Beyond the MOVEit debacle, the rest of the week in cybercrime.

  • Product leasing giant warns that sensitive information was stolen during cyberattack: Progressive Leasing, a billion-dollar company that allows people to lease consumer products, announced a cyberattack last week. … On Thursday, the corporation reported the cyberattack to regulators at the SEC, writing that it “believes the involved data contained a substantial amount of personally identifiable information, including social security numbers, of Progressive Leasing’s customers and other individuals.”
  • Johnson Controls cyberattack disrupting operations, may involve sensitive DHS info: A cyberattack on building automation giant Johnson Controls is having wide-ranging effects extending even to the U.S. government. … BleepingComputer reported that the Dark Angels ransomware gang took credit for the attack and demanded a $51 million ransom. … On Thursday evening, CNN reporters said they obtained an internal memo from the U.S. Department of Homeland Security raising alarm about the incident and warning that the attack on Johnson Controls may have “compromised sensitive physical security information such as DHS floor plans.”
    Multiple hackers claim responsibility for Sony data breach: Two different malicious actors have claimed to have stolen data from the technology company. … Multinational technology company Sony has allegedly been the victim of a data breach, with various hacking gangs attempting to take credit for the hack.

Section 4 – Managing  Information Security and Privacy in Your Organization.

Ransomware is changing. It’s becoming more dangerous and harder to recover from. If you’re not proactively managing your cybersecurity, you’re putting your fate in the hands of cybercriminal gangs. If you’re a small to midsize organizations, please consider enrolling in our LA Cybersecure Pilot Program.

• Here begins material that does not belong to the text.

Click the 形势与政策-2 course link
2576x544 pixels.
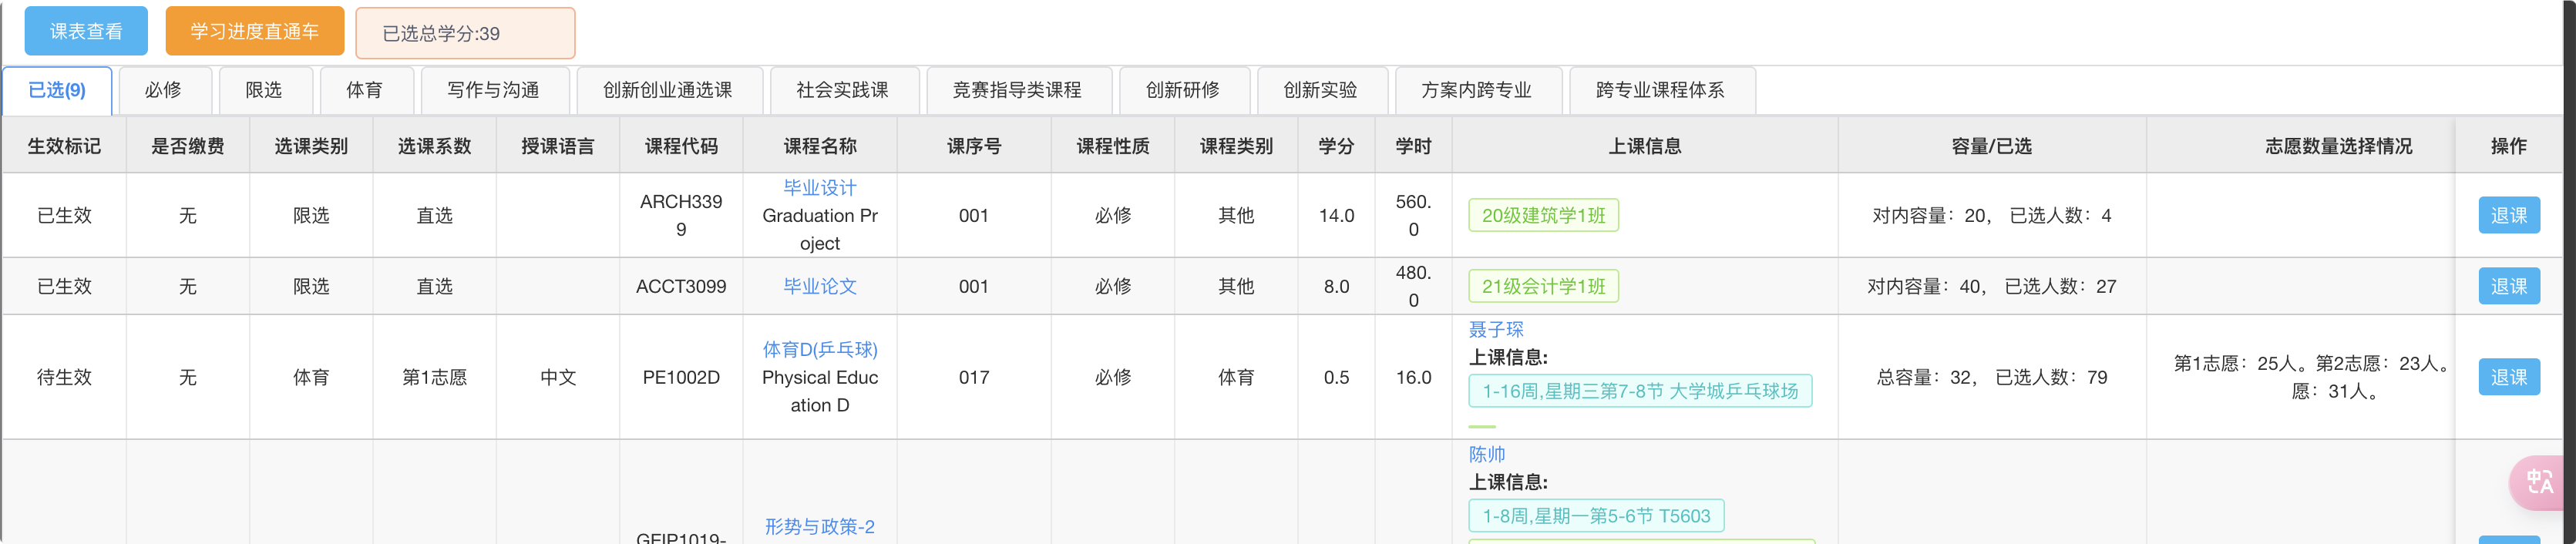click(819, 527)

  • FBI warns of new dangerous trends in ransomware: The FBI has warned about a new trend in ransomware attacks where multiple strains are deployed on victims’ networks to encrypt systems in under two days. … The FBI says ransomware affiliates and operators have been observed using two distinct variants when targeting victim organizations. … “This use of dual ransomware variants resulted in a combination of data encryption, exfiltration, and financial losses from ransom payments,” the FBI said. … In contrast to the past, when ransomware groups typically required a minimum of 10 days to execute such attacks, now the vast majority of ransomware incidents targeting the same victim take place within a mere 48-hour timeframe of each other, according to FBI’s data.

Here’s some solid cybersecurity leadership advice from Perry Carpenter, Chief Evangelist for KnowBe4.

  • Cybersecurity Mistakes That Have Nothing To Do With Technology—And How Companies Can Fix Them: Today’s organizations understand the importance of cybersecurity. They know cyberattacks and data breaches are frequent, more targeted and more dangerous. They recognize the risks of ransomware, the disruption it can cause and the damage it can inflict on organizations. … Though many businesses have a level of technological defenses in place, threats continue to evade security controls, and breaches continue to succeed. Why is that the case?